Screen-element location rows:
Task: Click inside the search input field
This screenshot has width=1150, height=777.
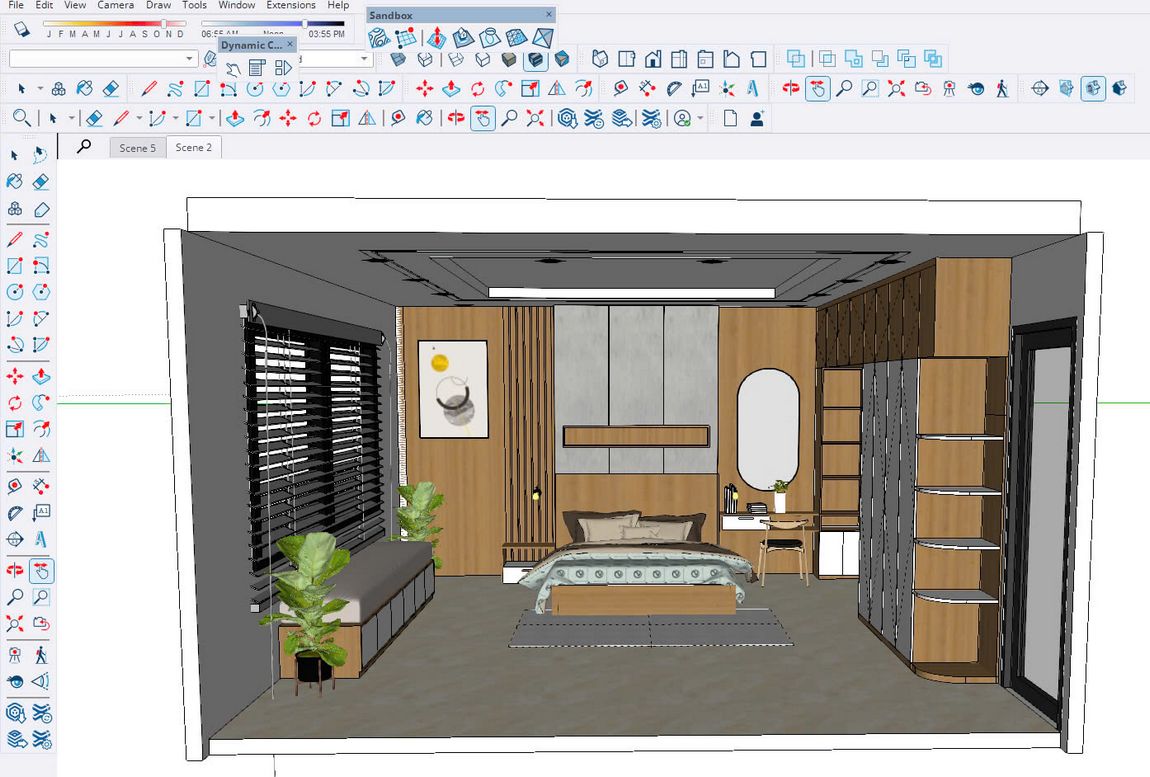Action: pyautogui.click(x=100, y=58)
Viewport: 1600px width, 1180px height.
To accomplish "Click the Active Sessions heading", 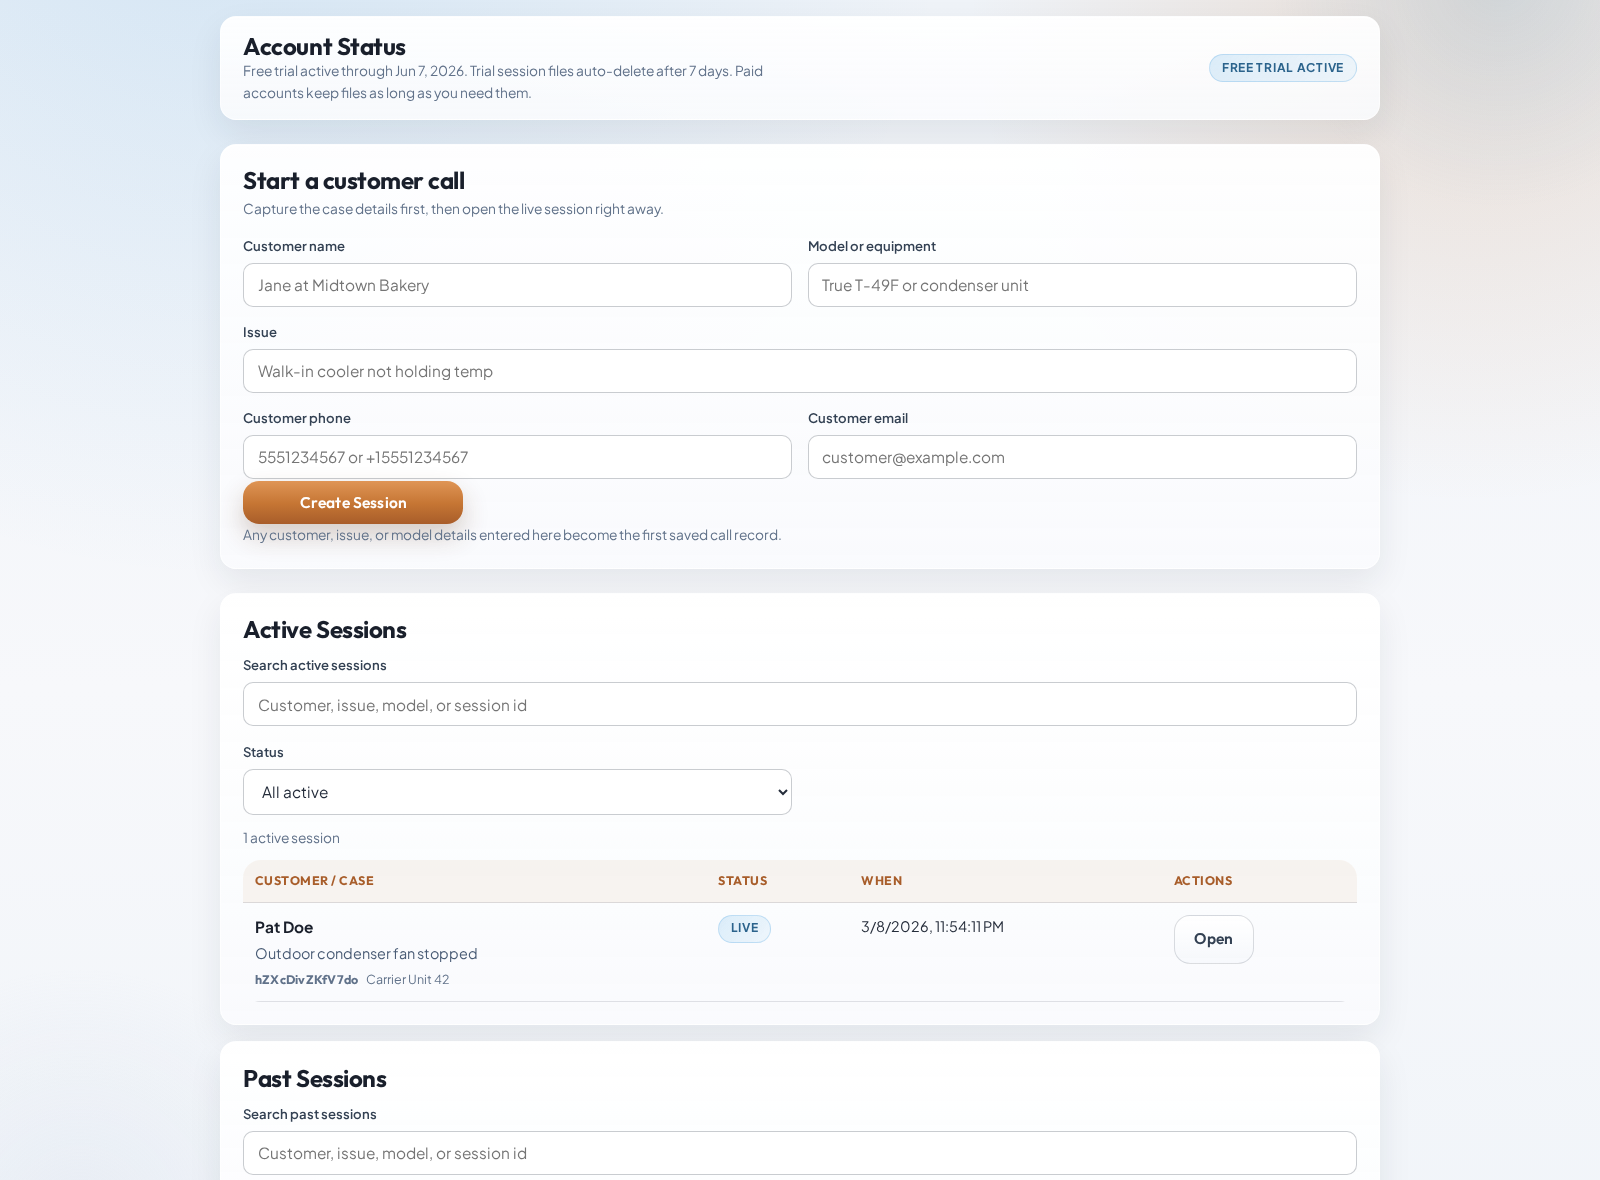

* EXERCISE: Update all the rows by replacing "search input field" with "search box" and keeping everything else the same. Leave the pictures out of your answer.

* OUTPUT FOR THIS TASK:
Task: Click inside the search box
This screenshot has width=1150, height=777.
Action: pyautogui.click(x=100, y=58)
Viewport: 1600px width, 1180px height.
To accomplish "Click the Active Sessions heading", 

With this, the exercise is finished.